Forward-Looking Statements

This news release contains “forward-looking information”. Forward-looking information is not based on historical facts, but rather on current expectations and projections about future events, and is therefore subject to risks and uncertainties that could cause actual results to differ materially from the future results expressed or implied by the forward-looking information. Often, but not always, forward-looking information can be identified by the use of forward-looking words such as “plans”, “expects”, “intends” or variations of such words, and phrases or statements that certain actions, events or results “may”, “could”, “should”, “would”, “might” or “will” be taken, occur or be achieved. Forward-looking information contained in this news release includes, but is not limited to, statements relating to expectations relating to the Amalgamation; the timing and completion of the Amalgamation; the Consideration; and the timing for the delisting of the Common Shares from the Toronto Stock Exchange and Amalco filing an application to cease to be a reporting issuer under applicable Canadian securities laws.
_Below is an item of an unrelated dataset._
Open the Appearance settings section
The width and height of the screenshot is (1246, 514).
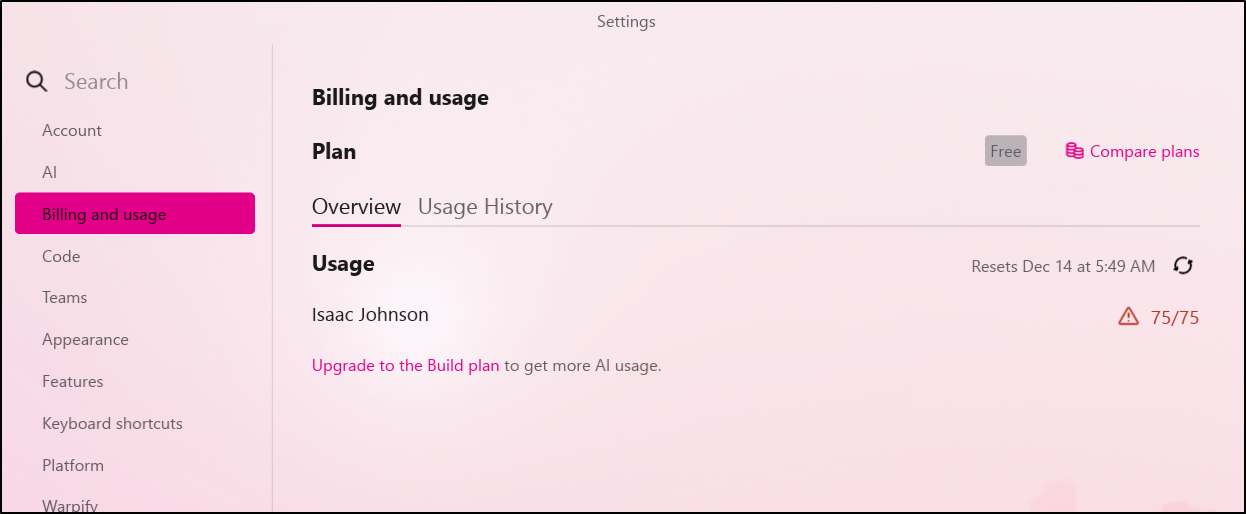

Although Sierra Metals believes that the expectations reflected in such forward-looking information are reasonable, such statements involve risks and uncertainties and have been based on information and assumptions that may prove to be inaccurate, and undue reliance should not be placed on such statements. Certain material factors or assumptions are applied in making forward-looking information and such factors and assumptions are based on information currently available to Sierra Metals, and actual results may differ materially from those expressed or implied in such statements. Important factors that could cause actual results, performance or achievements of Sierra Metals or the completion of the Amalgamation to differ materially from any future results, performance or achievements expressed or implied by such forward-looking information. Forward-looking information in this news release is based on the beliefs and opinions of Sierra Metals at the time the information is given, and there should be no expectation that this forward-looking information will be updated or supplemented as a result of new information, estimates or opinions, future events or results or otherwise, and Sierra Metals expressly disclaims any obligation to do so except as required by applicable law.

Disclaimer

This news release is for informational purposes only and does not constitute an offer to buy or sell, or a solicitation of an offer to buy or sell, any securities. The exchange of the Common Shares referred to herein will be made solely pursuant and subject to the terms and conditions set out in the Amalgamation Agreement.